■ **DATA EXTRACT**
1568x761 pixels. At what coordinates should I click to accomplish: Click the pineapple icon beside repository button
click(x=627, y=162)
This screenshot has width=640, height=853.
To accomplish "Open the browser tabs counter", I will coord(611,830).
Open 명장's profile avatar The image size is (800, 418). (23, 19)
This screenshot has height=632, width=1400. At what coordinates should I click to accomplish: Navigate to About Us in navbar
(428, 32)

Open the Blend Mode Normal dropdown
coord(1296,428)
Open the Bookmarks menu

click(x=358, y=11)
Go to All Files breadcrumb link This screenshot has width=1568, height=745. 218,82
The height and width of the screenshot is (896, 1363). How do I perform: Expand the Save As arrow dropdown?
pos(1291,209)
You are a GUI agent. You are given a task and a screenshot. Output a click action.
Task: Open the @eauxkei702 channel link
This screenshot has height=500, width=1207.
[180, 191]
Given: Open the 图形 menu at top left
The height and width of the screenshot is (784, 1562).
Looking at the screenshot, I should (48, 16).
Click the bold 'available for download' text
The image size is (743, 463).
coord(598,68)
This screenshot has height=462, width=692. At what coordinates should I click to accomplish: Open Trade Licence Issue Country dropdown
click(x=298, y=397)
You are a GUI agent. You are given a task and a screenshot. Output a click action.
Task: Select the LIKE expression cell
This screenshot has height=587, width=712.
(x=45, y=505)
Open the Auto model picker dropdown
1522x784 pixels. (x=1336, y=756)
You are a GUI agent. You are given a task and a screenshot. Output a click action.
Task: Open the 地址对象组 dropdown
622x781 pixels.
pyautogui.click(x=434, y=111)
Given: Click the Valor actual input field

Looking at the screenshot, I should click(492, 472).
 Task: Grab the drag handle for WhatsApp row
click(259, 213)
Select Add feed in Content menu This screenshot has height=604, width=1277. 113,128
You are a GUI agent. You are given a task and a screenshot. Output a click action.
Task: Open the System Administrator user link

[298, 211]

■ **WHAT THE TASK REQUIRES**
Your answer should be the data above, retyped in full and unaltered.

■ **OUTPUT FOR THIS TASK**
1568x761 pixels. At what coordinates should I click to accomplish: Click the pineapple icon beside repository button
click(x=627, y=162)
This screenshot has width=640, height=853.
To accomplish "Open the browser tabs counter", I will coord(611,830).
Open 명장's profile avatar The image size is (800, 418). (23, 19)
This screenshot has height=632, width=1400. At what coordinates should I click to accomplish: Navigate to About Us in navbar
(428, 32)

Open the Blend Mode Normal dropdown
coord(1296,428)
Open the Bookmarks menu

click(x=358, y=11)
Go to All Files breadcrumb link This screenshot has width=1568, height=745. 218,82
The height and width of the screenshot is (896, 1363). How do I perform: Expand the Save As arrow dropdown?
pos(1291,209)
You are a GUI agent. You are given a task and a screenshot. Output a click action.
Task: Open the @eauxkei702 channel link
This screenshot has height=500, width=1207.
[180, 191]
Given: Open the 图形 menu at top left
The height and width of the screenshot is (784, 1562).
Looking at the screenshot, I should (48, 16).
Click the bold 'available for download' text
The image size is (743, 463).
coord(598,68)
This screenshot has height=462, width=692. At what coordinates should I click to accomplish: Open Trade Licence Issue Country dropdown
click(x=298, y=397)
You are a GUI agent. You are given a task and a screenshot. Output a click action.
Task: Select the LIKE expression cell
This screenshot has height=587, width=712.
(x=45, y=505)
Open the Auto model picker dropdown
1522x784 pixels. (x=1336, y=756)
You are a GUI agent. You are given a task and a screenshot. Output a click action.
Task: Open the 地址对象组 dropdown
622x781 pixels.
pyautogui.click(x=434, y=111)
Given: Click the Valor actual input field

Looking at the screenshot, I should click(492, 472).
 Task: Grab the drag handle for WhatsApp row
click(259, 213)
Select Add feed in Content menu This screenshot has height=604, width=1277. 113,128
You are a GUI agent. You are given a task and a screenshot. Output a click action.
Task: Open the System Administrator user link

[298, 211]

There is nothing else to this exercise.